Diamonds: The Shimmering Secret of Mercury’s Surface?


The planet closest to us that is Mercury, might have diamonds spread out on its surface. It is quite likely that these diamonds have been created due to the constant bombardment of celestial bodies like meteorites and comets on the surface of Mercury for billions of years. 

The Mercury surface has been the victim of peltering by comets and meteors since the surface shows a crated appearance. Interestingly, some of the computer models suggest that it is quite likely that due to the strikes, the surface of the planet is “flash-baked,” covering at least one-third of the planet’s surface with diamonds. 

Mercury and Diamonds

Kevin Cannon, a planetary scientist, shared the findings on March 10th. Being associated with the Colorado School of Mines, Golden, he presented his findings at the Lunar and Planetary Science Conference in Woodlands, Texas. 

Diamonds are made up of carbon atoms that make up the lattice of the diamond. These atoms, under extreme pressure and heat, lock together. On the earth, crystallization of diamonds occurs at least 150 km, equivalent to 93 miles under the ground. Following this process, during the volcanic activities that cause eruptions, these gemstones come up to the surface. However, when meteorites strike the surface, they form diamonds as well. Since striking meteorites cause excess heat and pressure, they form diamonds, as stated by Cannon. 

With this theory in mind, Cannon turned his attention to Mercury’s surface. Studies revealed about the surface of Mercury say that the surface comprises graphite fragments. It is a mineral that is made up of carbon. It is being assumed that when Mercury was formed, it consisted of a Magma ocean. And out of the magma, crystals were formed. 

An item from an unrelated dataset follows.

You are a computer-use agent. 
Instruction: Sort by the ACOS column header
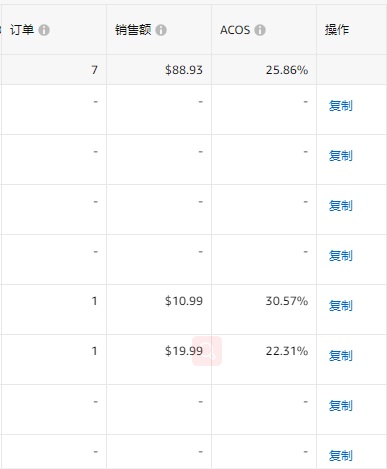tap(235, 30)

To get into the depth, Cannon made use of computers so that he could model 4.5 billion years of meteor and comet impacts on the crust made of graphite. In the event Mercury was coated 300 meters equivalent to 984 feet thick, due to the bombardment, it would have created about 16 quadrillion tons of diamonds. Cannon believes that due to the impact, many diamonds might have been damaged. 

Diamond deposits not explored.

Mercury is not a friendly planet since it is closest to the sun, with day temperatures recorded at around 426 degrees Celsius and night temperatures being -143 degrees Celsius, as per data from NASA. 

As such, to find out more about the same, the best way to find out is to use space instruments. MESSENGER, which is a space probe belonging to NASA, was used to map Mercury during the period 2008 and 2015, but to no avail because the diamond deposits do not emit infrared wavelengths. As such, experts believe that BepiColombo, which is a joint mission of the Japan Aerospace Exploration Agency (JAXA) and ESA or European Space Agency to attain the goal by 2025.